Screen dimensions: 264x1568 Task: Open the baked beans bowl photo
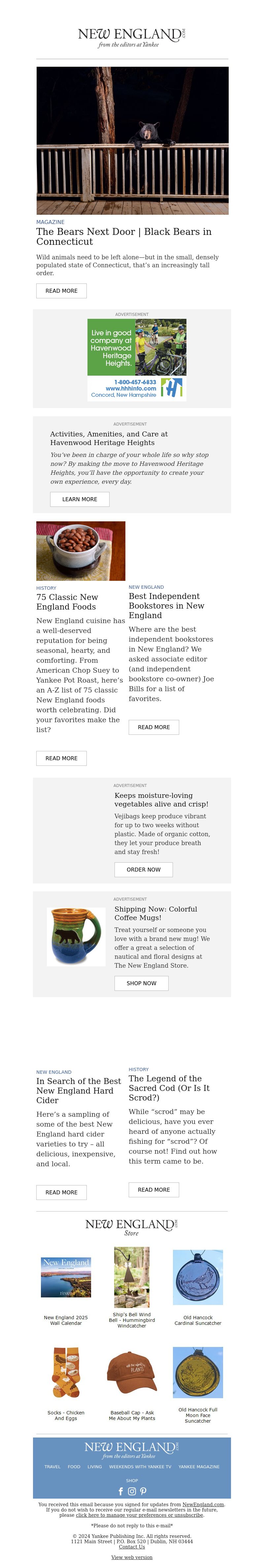81,551
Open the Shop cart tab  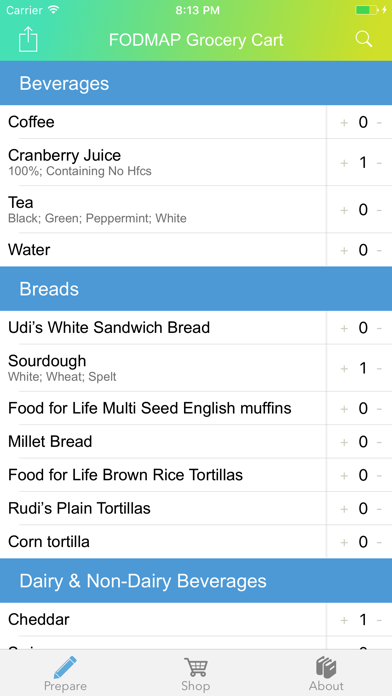[x=195, y=674]
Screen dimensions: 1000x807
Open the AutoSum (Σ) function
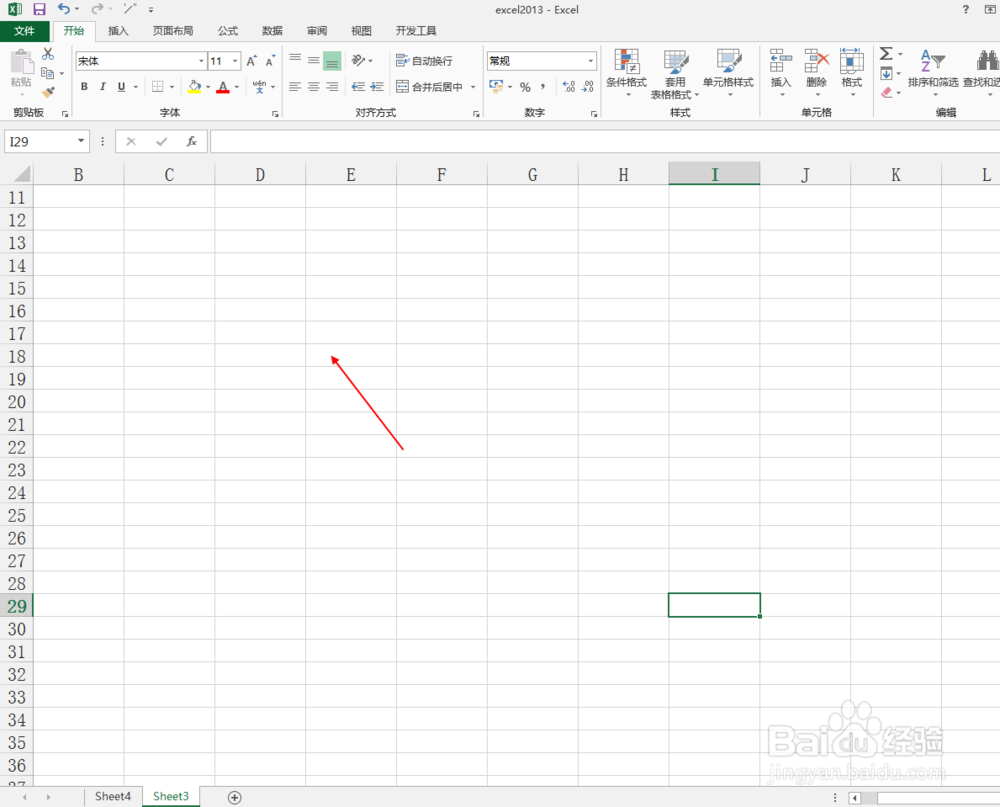[x=888, y=54]
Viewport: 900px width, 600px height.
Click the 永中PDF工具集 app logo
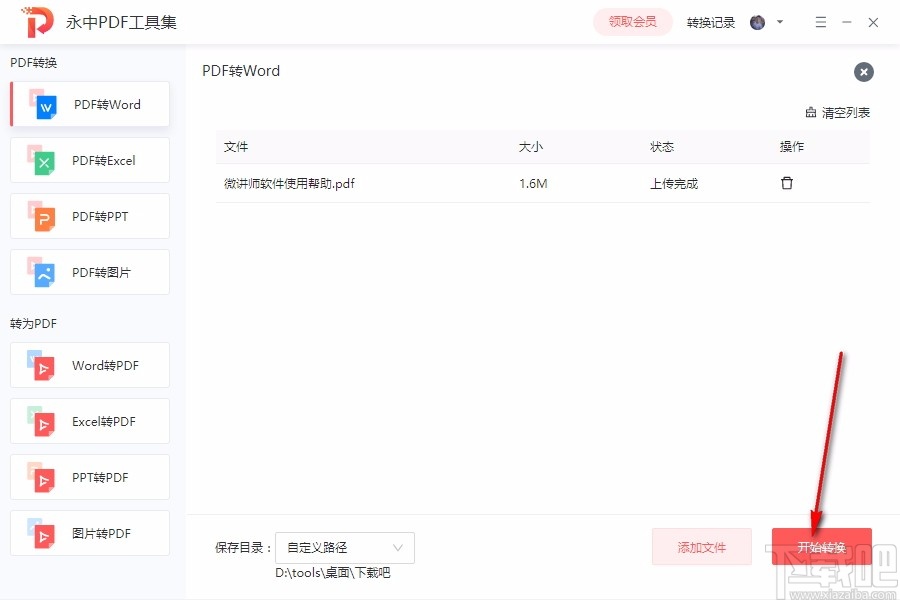coord(38,21)
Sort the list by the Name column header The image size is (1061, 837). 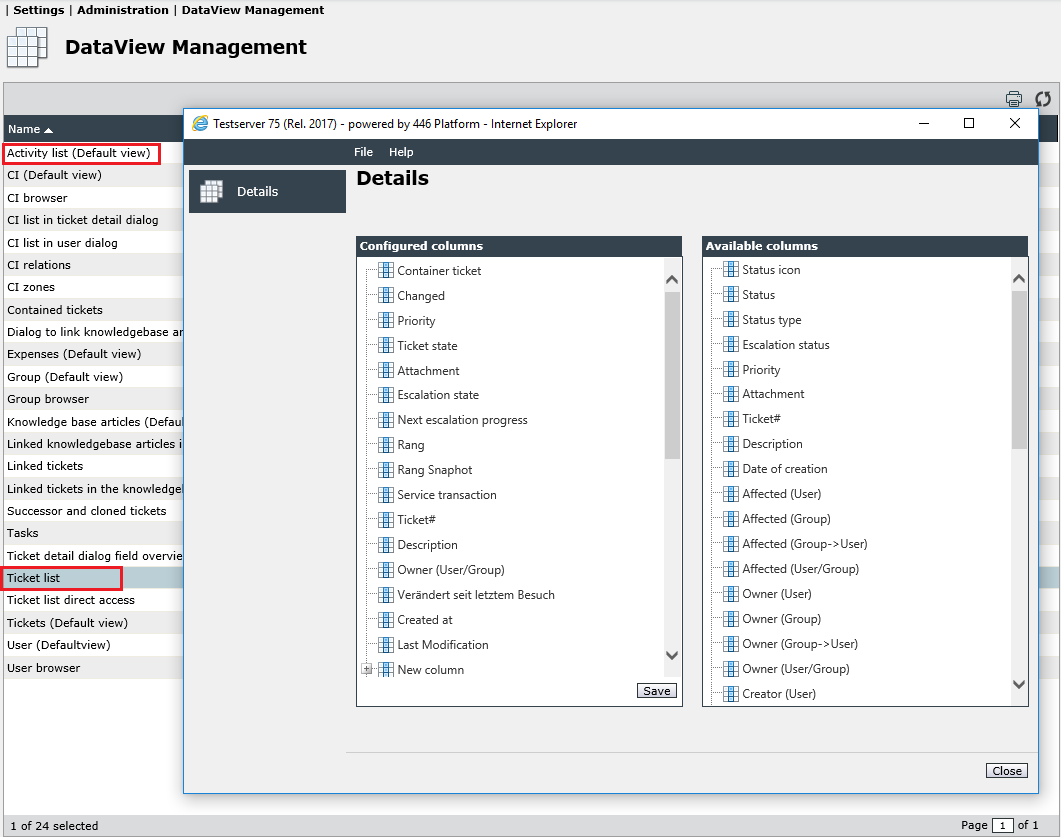click(x=30, y=129)
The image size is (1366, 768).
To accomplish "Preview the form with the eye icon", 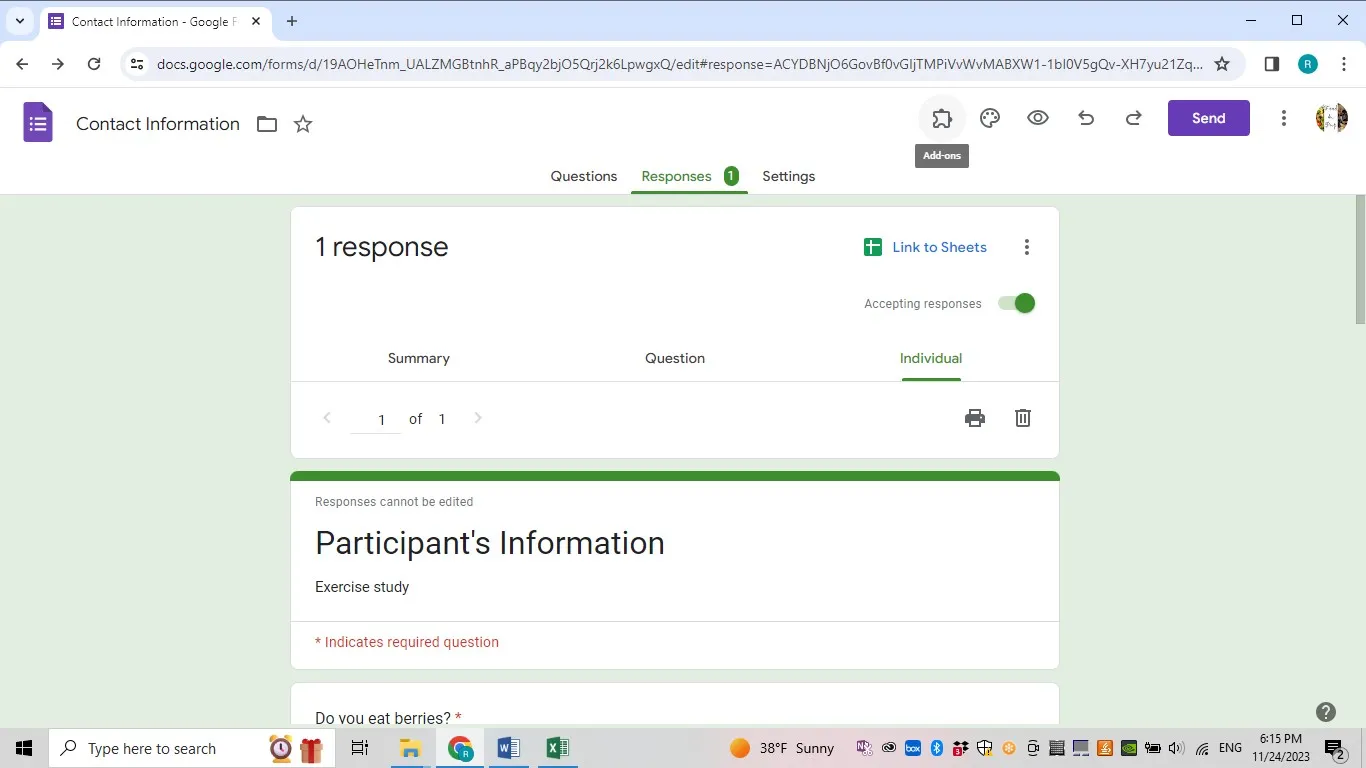I will pyautogui.click(x=1037, y=117).
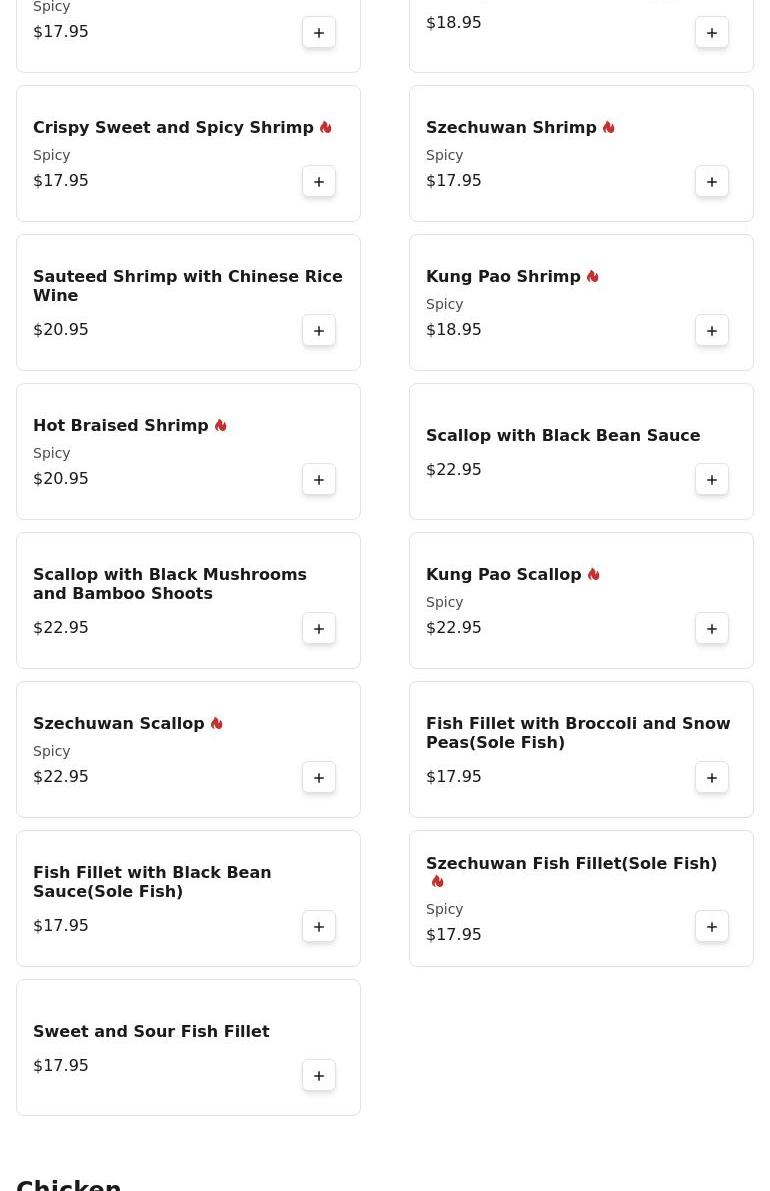Add Hot Braised Shrimp to order
The width and height of the screenshot is (770, 1191).
click(x=319, y=479)
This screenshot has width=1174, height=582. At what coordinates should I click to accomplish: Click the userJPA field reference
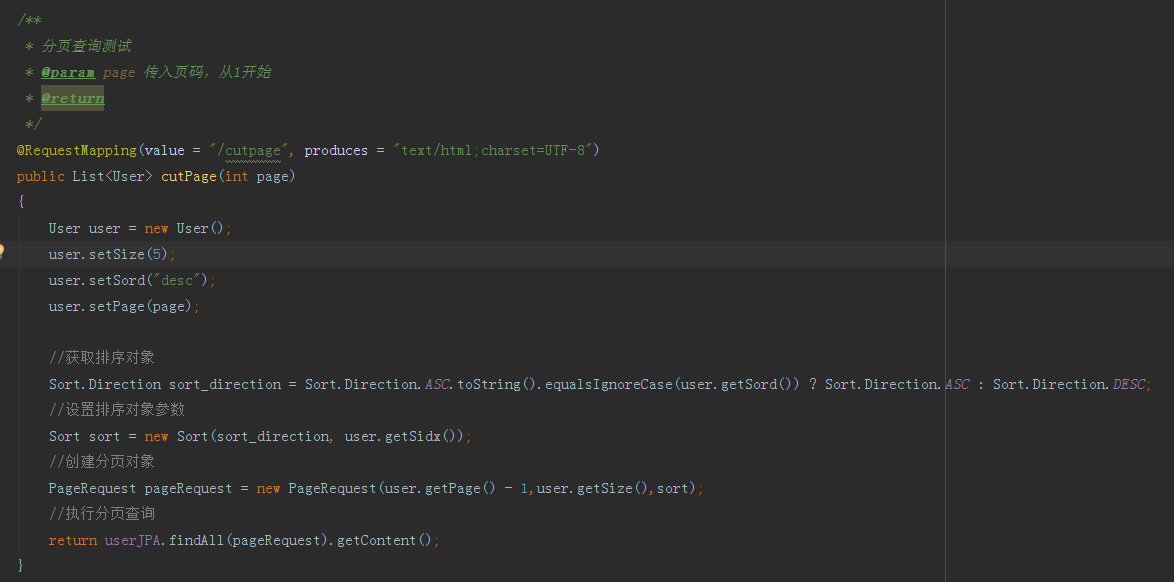click(x=134, y=540)
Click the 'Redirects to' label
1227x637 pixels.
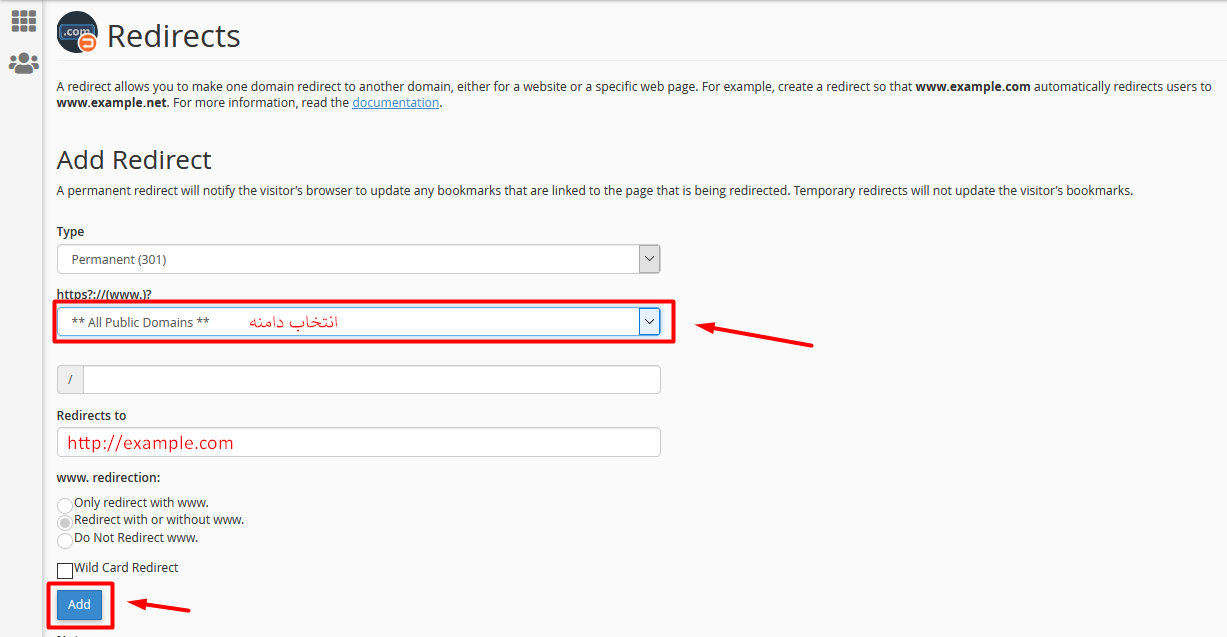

━━━━━━━━━━━━━━━━

WHAT YOU HAVE TO DO: Leaving out every picture, extract verbatim the lines from the one containing "This screenshot has" through the last line of the listing, inclusive.

WORKED SOLUTION:
This screenshot has width=1174, height=582. At what coordinates should I click to accomplish: Click the userJPA field reference
click(x=134, y=540)
Click the 'Redirects to' label
1227x637 pixels.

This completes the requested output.